Heterogenität als Herausforderung (im schulischen Kontext)

Heterogenität beinhaltet eine Diversität verschiedener Eigenschaften, wie Herkunft, Muttersprache, Alter, Leistungsstärke, Konzentrationsfähigkeit, Geschlecht oder weitere Faktoren, die Auswirkungen auf schulischen Unterricht haben könnten. Diese verschiedenen Eigenschaften haben natürlich Auswirkungen auf den Unterricht.

Oft wird davon ausgegangen, dass eine möglichst homogene Lerngruppe die Idealvorstellung einer perfekten Unterrichtsgrundlage ist. Es werden Maßnahmen getroffen, um diese Homogenität zu erzeugen, wie: Einschulungsalter, Vorklassen für eine Anpassung des Wissensstandards neuzugezogener Schüler mit Migrationshintergrund, die Teilung in der 5. Klasse nach Leistungsstärke.
Diese Maßnahmen werden basierend auf der These getroffen, dass Heterogenität an Schulen eine Herausforderung darstellt. Man befürchtet zusätzliche Belastungen der Lehrkräfte durch individuelle Anpassung an Schüler mit unterschiedlichen Kapazitäten und Bedürfnissen.

„Konstruktionscharakter“ von Heterogenität

Man muss sich allerdings der Tatsache bewusst werden, dass die Definition von Heterogenität gleichzeitig einen Status Quo einer angenommenen Homogenität zugrunde legt. Was ist diese Einheitlichkeit? Sind – provokativ formuliert – lediglich deutsche, leistungsstarke Schüler*innen aus akademischen, mittelständigen Elternhäusern die „einheitliche Norm“, von der wir als „Normalzustand“ ausgehen, um im Vergleich dazu Eigenschaften anderer Schüler*innen herauszustellen, auf die mit besonderen Maßnahmen eingegangen werden muss, um Bildungserfolg zu garantieren? Es stellt uns vor eine schwierige Aufgabe Heterogenität konkret in Parameter zu fassen. Wer oder welches Verhalten ist schon normal? Diese Schwierigkeit einer neutralen Defintionsfindung des Begriffs der Heterogenität sollte in jedem Fall beachtet werden.

Aus aktuellem Anlass: Corona-bedingte Ungleichheit der Bildungschancen

Die Corona-Pandemie ist eine riesige Herausforderung vieler Bereiche unserer Gesellschaft. Auch in der schulischen Bildung müssen große Anforderungen gestemmt werden. Gibt es hierbei unterschiedliche Chancen?

Heute findet jede Art des Unterrichts digital statt.
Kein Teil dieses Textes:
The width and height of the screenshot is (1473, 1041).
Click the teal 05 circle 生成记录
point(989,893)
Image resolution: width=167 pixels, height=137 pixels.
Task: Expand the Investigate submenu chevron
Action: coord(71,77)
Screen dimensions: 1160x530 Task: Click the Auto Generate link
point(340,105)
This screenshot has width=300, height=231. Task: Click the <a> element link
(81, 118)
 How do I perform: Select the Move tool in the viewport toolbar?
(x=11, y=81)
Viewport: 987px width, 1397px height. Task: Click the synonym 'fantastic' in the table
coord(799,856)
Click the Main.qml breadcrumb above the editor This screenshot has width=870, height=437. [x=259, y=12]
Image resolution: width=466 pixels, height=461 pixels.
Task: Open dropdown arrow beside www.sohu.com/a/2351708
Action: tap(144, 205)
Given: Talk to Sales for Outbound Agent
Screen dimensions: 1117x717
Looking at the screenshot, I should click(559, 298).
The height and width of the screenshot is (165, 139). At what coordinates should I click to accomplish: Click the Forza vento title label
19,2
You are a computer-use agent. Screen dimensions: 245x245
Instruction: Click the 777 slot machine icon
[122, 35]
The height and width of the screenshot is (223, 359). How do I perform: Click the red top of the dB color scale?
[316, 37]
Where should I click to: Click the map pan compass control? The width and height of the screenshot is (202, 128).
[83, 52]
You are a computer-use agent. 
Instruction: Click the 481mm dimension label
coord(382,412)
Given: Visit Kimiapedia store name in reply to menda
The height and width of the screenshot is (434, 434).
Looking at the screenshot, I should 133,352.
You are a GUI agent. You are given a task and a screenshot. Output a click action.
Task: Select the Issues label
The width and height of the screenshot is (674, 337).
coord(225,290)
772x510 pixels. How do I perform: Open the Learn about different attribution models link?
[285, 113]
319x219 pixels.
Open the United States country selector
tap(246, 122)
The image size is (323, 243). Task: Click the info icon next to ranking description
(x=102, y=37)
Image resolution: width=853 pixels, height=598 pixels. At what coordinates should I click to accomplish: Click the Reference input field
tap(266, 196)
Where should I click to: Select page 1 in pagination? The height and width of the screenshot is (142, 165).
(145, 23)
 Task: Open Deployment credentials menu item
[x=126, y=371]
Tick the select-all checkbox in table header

Dies hat viele Folgen:

  1. Haushalte, die nicht genug elektronische Geräte zur Verfügung haben, um Home-Office gleichzeitig wie Home-Schooling-Bedürfnisse (möglicherweise mehrerer Kinder) unter einen Hut zu bekommen, haben schon sehr andere Voraussetzungen für den Lernerfolg in diesen Tagen.
  2. Eine Lehre von Zuhause aus verstärkt zunehmend wirtschaftliche und soziale Unterschiede der Schüler*innen. Berufstätigen Eltern in „systemrelevanten“ Berufen, die meistens im niedrigeren Lohnsektor sind, können nicht gleichzeitig eine soziale oder gar didaktische Stütze für ihre Kinder sein. Dies steht im klaren Unterschied zu Eltern, die nun privat noch viel mehr Zeit, Konzentration oder Geld in den Lernerfolg ihrer Kinder stecken können als sonst.
  3. Werteunterschiede haben größere Folgen als sonst. Kinder mit Familien, die sich weder wertebasiert noch ideologisch um ihren schulischen Erfolg kümmern (oder kümmern können), leiden stärker unter dieser Situation. Der sonst externe Unterricht an Schulen lindert normalerweise diese starken Differenzen, da ein Minimum von meist 4 Unterrichtsstunden täglich garantiert wird. In Situationen wie diesen hängt es ganz allein vom Schüler oder von der Schülerin ab, wie viel Zeit und Kraft sie in die eigene Bildung stecken.
  4. Kinder mit Konzentrationsschwächen sind nun auch stärker benachteiligt, da die pädagogischen Qualitäten eines Lehrers fehlen. Für Kinder, die damit keine Schwierigkeiten machen, ist diese Situation unproblematisch.

Sobald alle Schüler*innen irgendwann wieder zusammenfinden, werden die gruppenspezifischen Unterschiede größer denn je zuvor sein.